The Blackdown Cadet Summer Training Centre is a training centre for Cadets Canada located in CFB Borden, Ontario. Formerly known as the Army Cadet Summer Training Center Blackdown for Royal Canadian Army Cadets, it includes training for the Royal Canadian Air Cadets, and Royal Canadian Sea Cadets since 2003.

Description
It has is the largest summer training centre for cadets in Canada, with approximately 2500 cadets each summer enrolled in 2-, 3-, or 6-week courses. As of 2012, the following courses are available:

 Drill and Ceremonial Instructor (Army Cadets) - Alpha Company;  6 weeks 
 Survival Instructor (Air Cadets)- Bravo Squadron; 6 weeks
 Expedition Instructor (Army Cadets) - Charlie Company;  6 weeks
 Basic Drill and Ceremonial - Delta Squadron (Air Cadets), Echo Company (Army Cadets);  3 weeks
 Basic Fitness and Sports (Tri-Service) - Foxtrot Company; 3 weeks
 Fitness and Sports Instructor (Tri-Service) - Golf Squadron; 6 weeks
 General Training (Army Cadets) - Hotel and India Company;  2 weeks
 The Blackdown Cadet Training Centre School of Military Music (Tri-Service) - Juliet Company;  3 weeks and 6 weeks
 The Blackdown Cadet Training Centre School of Pipes and Drums (Tri-Service) - Kilo Company;  3 weeks and 6 weeks
 Basic Survival (Air Cadets) - Lima Squadron;  3 weeks
 Basic Expedition (Army Cadets) - Mike Company;  3 weeks

History
In the summer of 1943, Army Cadet Camps were organized in eleven locations across Canada for 10 days duration each.
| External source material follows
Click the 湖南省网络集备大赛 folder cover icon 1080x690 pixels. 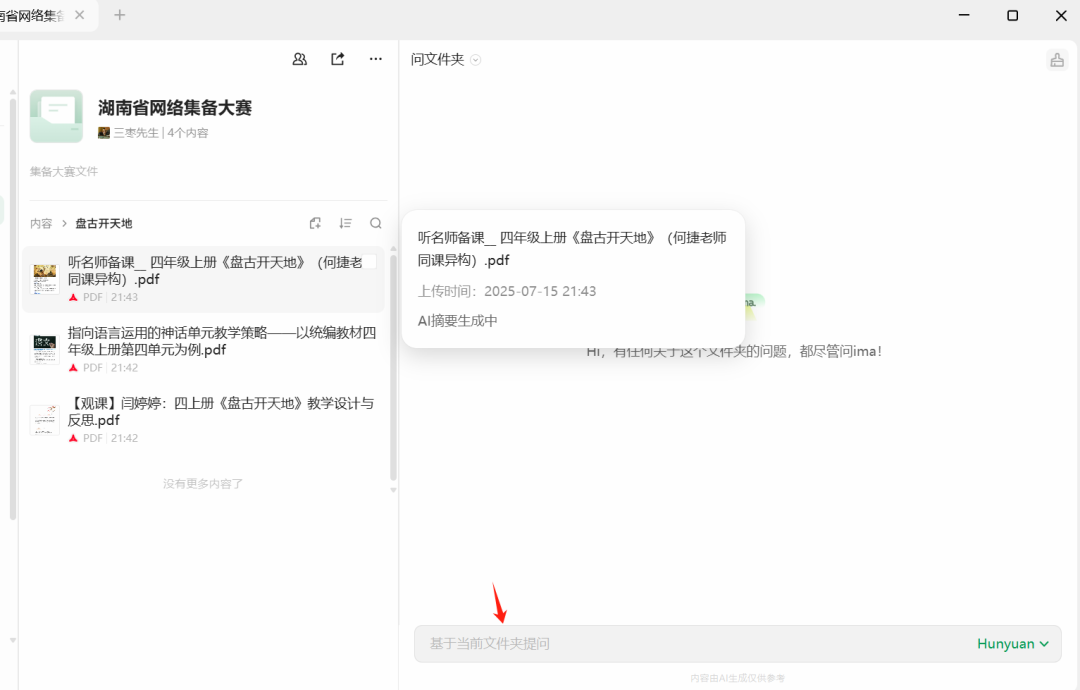56,116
In the summer of 1947, the first experimental six-week camp was held at Camp Ipperwash on Lake Huron, North of Sarnia, Ontario. Originally opened on 28 January 1942 as A29 Canadian Infantry Training Centre.

Although A29 CITC ceased operations in 1945, the camp remained open as a training centre for the Regular Force, Reserves. In 1946, the camp was used as a two-week summer camp for army cadets, as an experiment. It was a success and as a result was expanded in 1947 as the summer home of the Central Command Cadet Camp. Cadets attended Basic Training, Signalling, Driver-Mechanics, and Senior Leaders courses.
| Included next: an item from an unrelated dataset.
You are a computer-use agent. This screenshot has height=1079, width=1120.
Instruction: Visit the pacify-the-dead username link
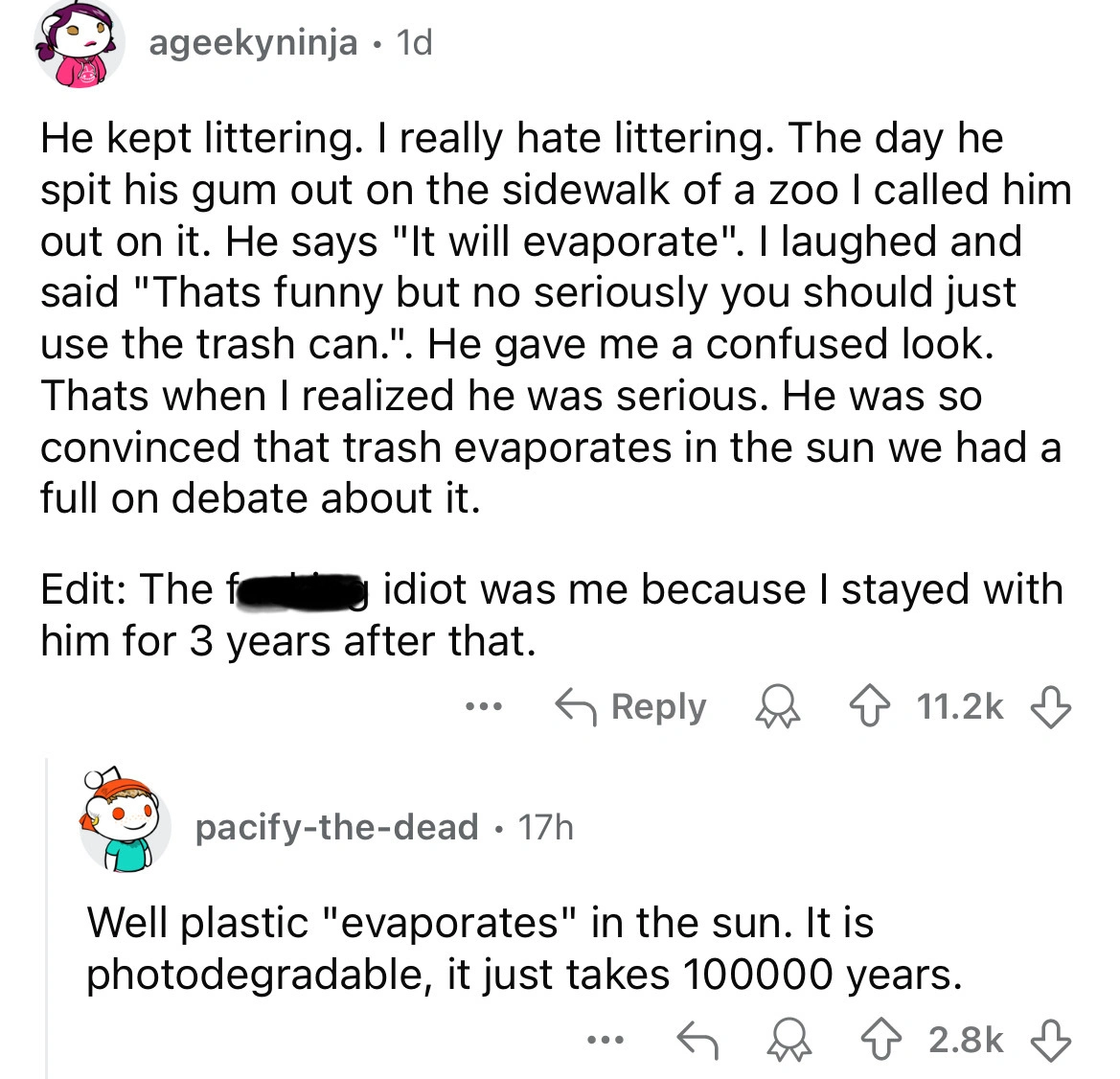point(336,826)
In 1948, the camp was further expanded and paved the way for similar camps in Dundurn, Vernon and Aldershot in the late 1940s and early 50s.

In 1994, because of a First Nation land claim, the Ipperwash Army Cadet Camp moved to Canadian Forces Base Borden, and was renamed the Blackdown Army Cadet Summer Training Centre.

The first Commanding Officer of this new Cadet Training Centre was LCOL Dirk in 1994. Since then Blackdown has continued to evolve both in the types of courses offered and the facilities themselves. From 1994 until 2003 cadet sleeping quarters and training facilities were modular tents with cots. Since 2003, there have been significant additions including improvements to the sleeping quarters.

In 2003, the first of many tri-force courses arrived in Blackdown Cadet Summer Training Centre.; which meant the closure of the Borden Air Cadet Camp.

In 2012, the training centre saw 179 adult staff members, 193 Staff Cadets and 1819 Course Cadets enter the gates.

In summer 2021, regular and reserve force troops stayed during the summer due to overflow of barracks. Most sports were prohibited for most of the summer, there was 3 suicide attempts, and many assaults.